>> begin Given data

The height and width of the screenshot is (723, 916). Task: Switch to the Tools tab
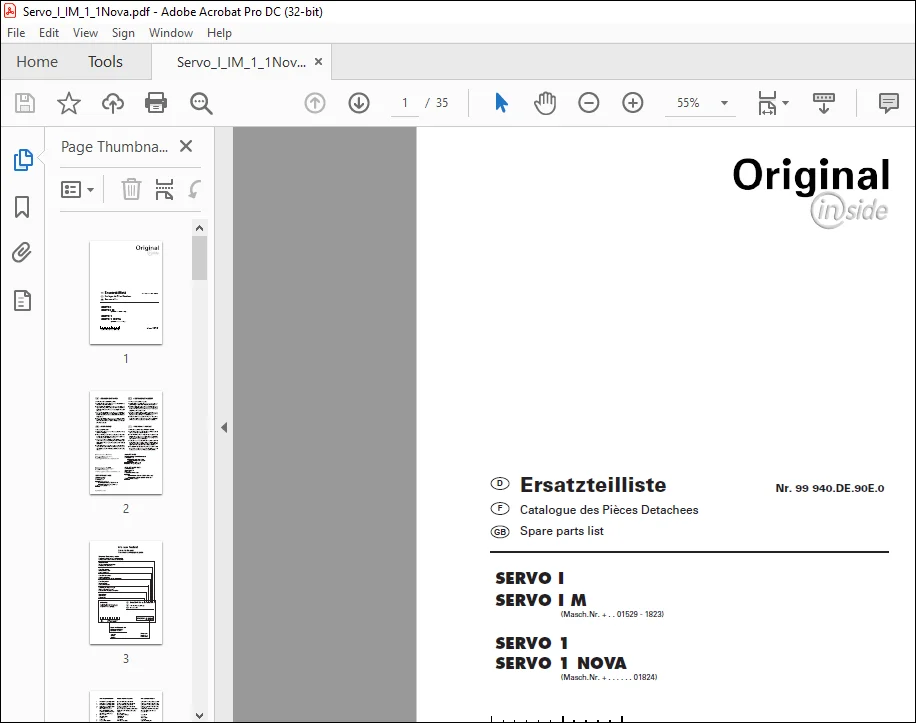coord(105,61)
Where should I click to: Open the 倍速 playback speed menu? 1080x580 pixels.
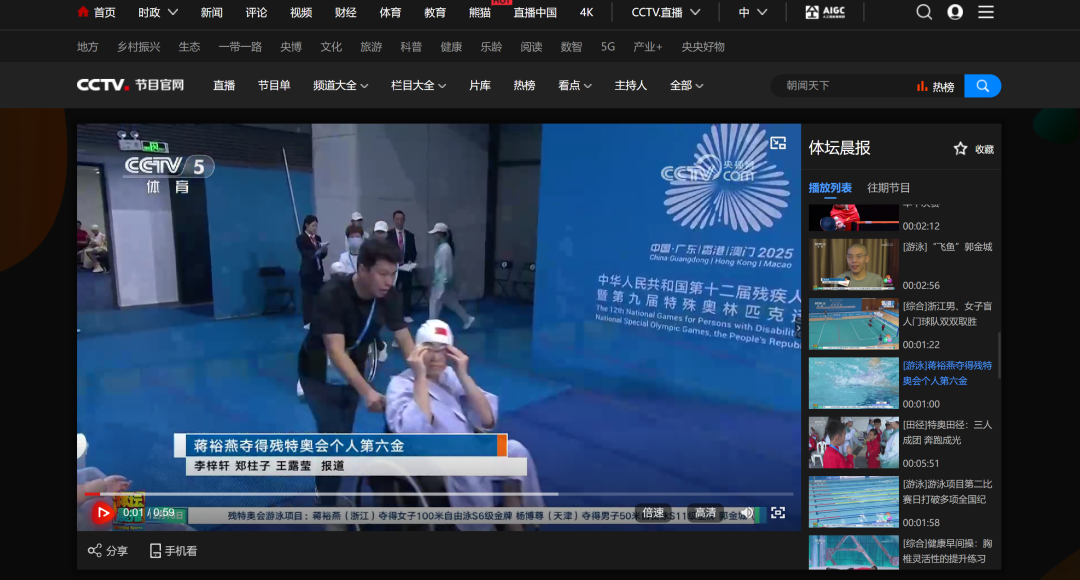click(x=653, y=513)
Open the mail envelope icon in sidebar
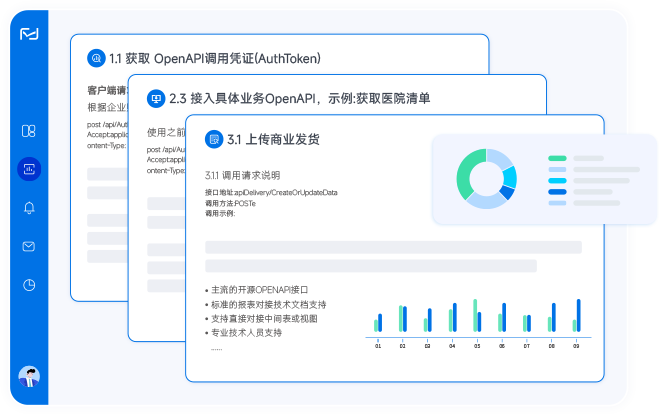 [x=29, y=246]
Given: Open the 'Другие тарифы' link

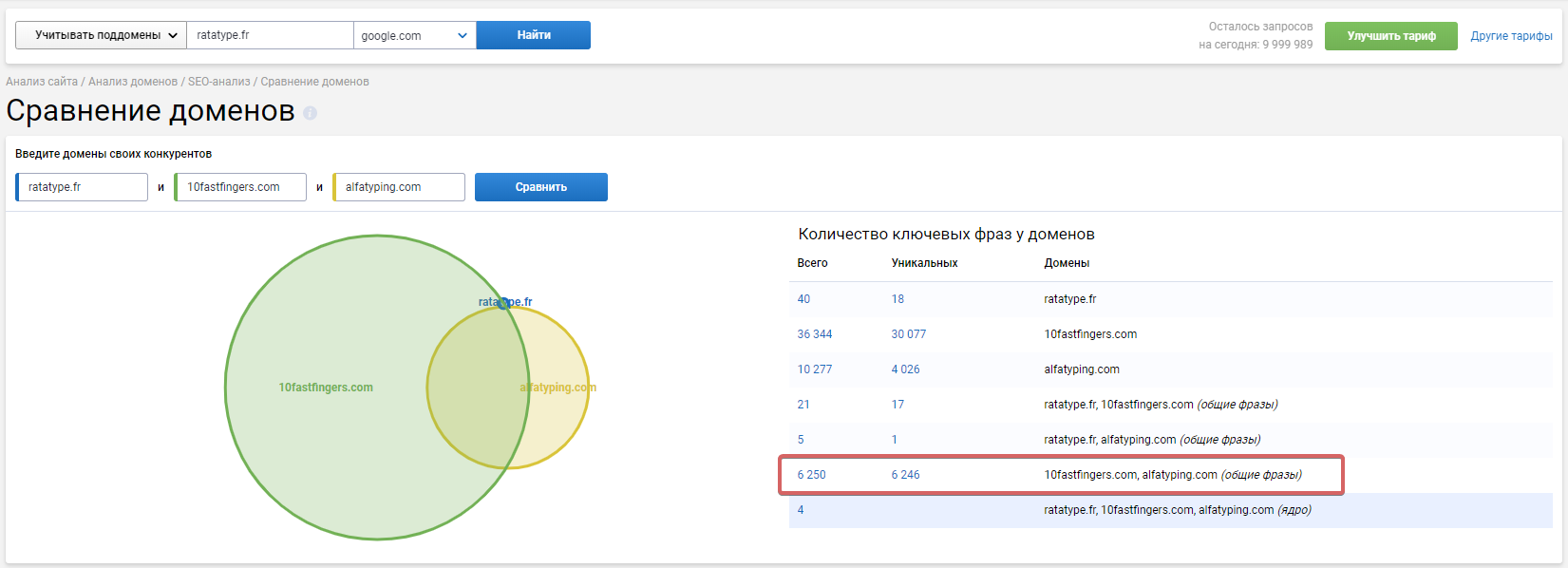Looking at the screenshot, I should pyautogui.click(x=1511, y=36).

>> end Given data

Please turn the entries from the line containing "Open the mail envelope icon in sidebar" through the end of the entries, inclusive, into a JSON list of strings, one per line, skipping blank lines and leaving out the pictures.

[
  "Open the mail envelope icon in sidebar",
  " [x=29, y=246]",
  "Given: Open the 'Другие тарифы' link",
  "Looking at the screenshot, I should pyautogui.click(x=1511, y=36)."
]